Kisah-kisah gelap tentang tragedi September 1965 dan efeknya pada kehidupan masyarakat pinggiran. Kisah-kisah berjejalin pada tujuh cerpen: Metamorfosis Kecemasan, Dalam Kubur Mereka Berdampingan, Mbok Nah, Tong dan Sayur Bayam; Seruling Pakde Mitro, Eksekusi, Langit Gelap Tanpa Bintang, dan Nyanyian Penggali Kubur.
Dari sejarah gelap 1965, kegilaan, trauma dan keterpinggiran merupakan pilihan lain setelah kematian. Tak ada kewarasan. Yang ada hanya kegilaan penguasa, dendam militer dan trauma warga. Maka, di tengah tragedi politik itu, nggendeng (berpura-pura gila), bisa jadi menjadi jurus penting untuk lari dari kegilaan yang sesungguhnya.  Inilah nyawa dari kisah Pak De Mitro:
Nggendeng, Gus. Itulah yang kulakukan setiap kali berhadapan dengan sesuatu yang tak terlawan,” ujar Pakde Mitro. “Siapa bisa menyalahkan wong edan? Orang pun tak bakal memedulikan orang gila nimbrung dalam perhelatan berbekal suling bambu bulukan itu bukan?” tuturnya sembari terkekeh.
Saat ngedan, Gus, aku busa mengandalkan suling ini agar tetap hidup. Hari ini ada pertunjukan wayang di Desa Tempelan, besok tayuban di Mlangsen, lusa klenengan di Jetis. Ke sanalah aku datang dan memainkan sulingku. Lalu, aku bisa makan enak. Gratis.” Dia menyeringai. Tampak giginya yang menghitam oleh asap rokok kelobot tembakau kedu yang ampeg (Seruling Pakde Mitro, 35-36).

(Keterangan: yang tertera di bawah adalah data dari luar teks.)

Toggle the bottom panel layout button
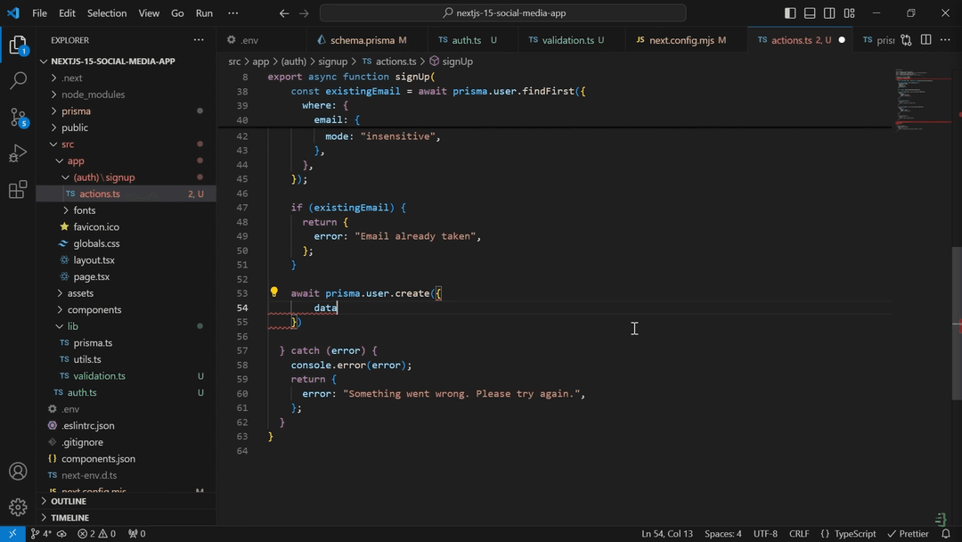Viewport: 962px width, 542px height. tap(810, 13)
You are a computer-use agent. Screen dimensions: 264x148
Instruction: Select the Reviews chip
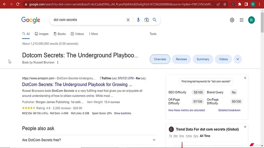(181, 59)
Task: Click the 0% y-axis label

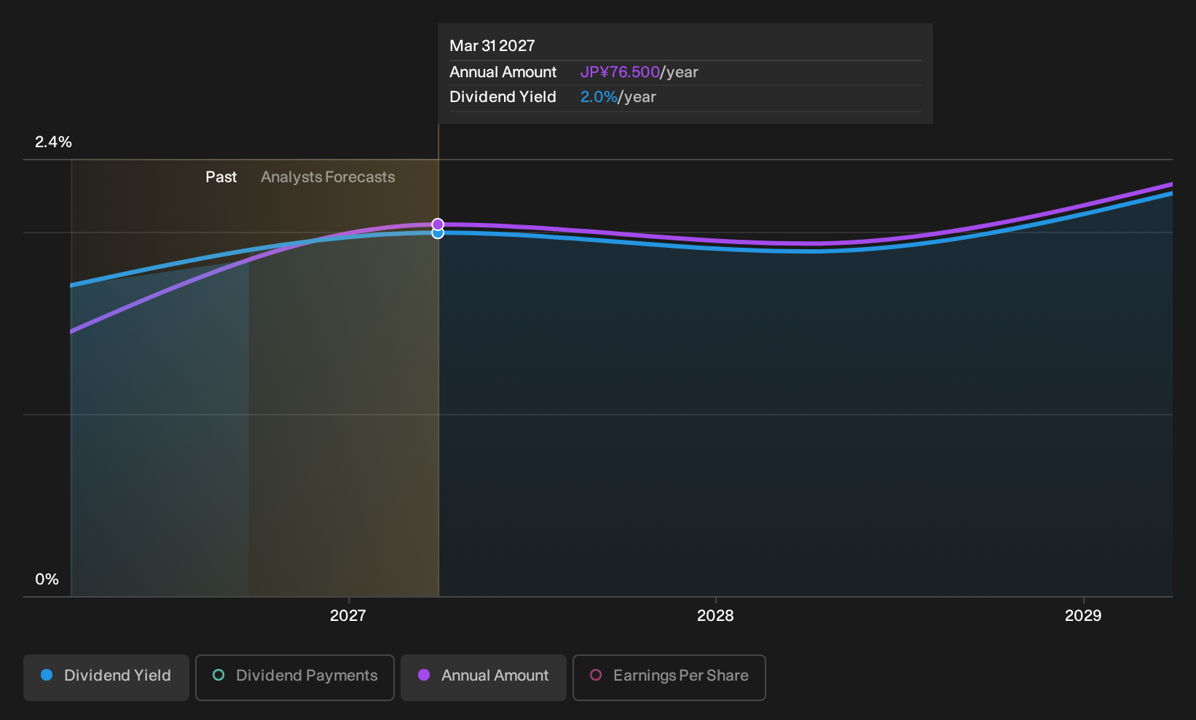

Kegilaan pasca 1965 juga memanggungkan ironi kemanusiaan yang tak pernah surut: tentang keluarga hilang, mayat-mayat yang tak diketahui identitasnya, atau tentang nasib diri yang dinyatakan cacat kemanusiaan secara sepihak, hanya karena dituduh pernah terlibat dalam sebuah organisasi pergerakan atau partai politik.
Dalam cerpen “Penggali Kubur”, Gunawan Budi Susanto memanggungkan ironi yang lain: “Penggali Kubur! Itu pekerjaannya dan itu pula yang kemudian menjadi namanya. Sudah 44 tahun dia bekerja. Setiap hari, setidaknya dia menggali satu liang kubur. Jadi selama 44 tahun, total jenderal dia sudah menggali 16.060 liang kubur.”
Kisah Penggali Kubur merupakan sisi lain dari ruang pasca 1965 yang tak terkuak. Ruang dimana tubuh yang dibunuh di gelap malam, lalu dihanyutkan derasnya aliran sungai. “Aku tak ingin orang-orang itu tak terkuburkan secara layak seperti Bapak. Tak ada alasan bagi siapapun untuk membiarkan orang mati tanpa dikuburkan secara semestinya. Apapun agama mereka, apapun keyakinan mereka” (Nyanyian Penggali Kubur, hal. 83).
Kisah-kisah getir pada kumpulan cerpen “Nyanyian Penggali Kubur”, merupakan untuk menyuarakan mereka yang tertindas dan tenggelam dalam gelap sejarah. Dalam pengakuan Gunawan Budi Susanto, bagian upaya dari “memasuki luweng kejujuran untuk menemu nurani kemanusiaan”. Atau, dalam perspektif yang lebih luas, upaya untuk menyuarakan kaum subaltern—dalam bahasa Gayatri Spivak—dalam panggung politik dan ruang publik di negeri ini.

Munawir Aziz.

1 komentar:

Diberdayakan oleh Blogger.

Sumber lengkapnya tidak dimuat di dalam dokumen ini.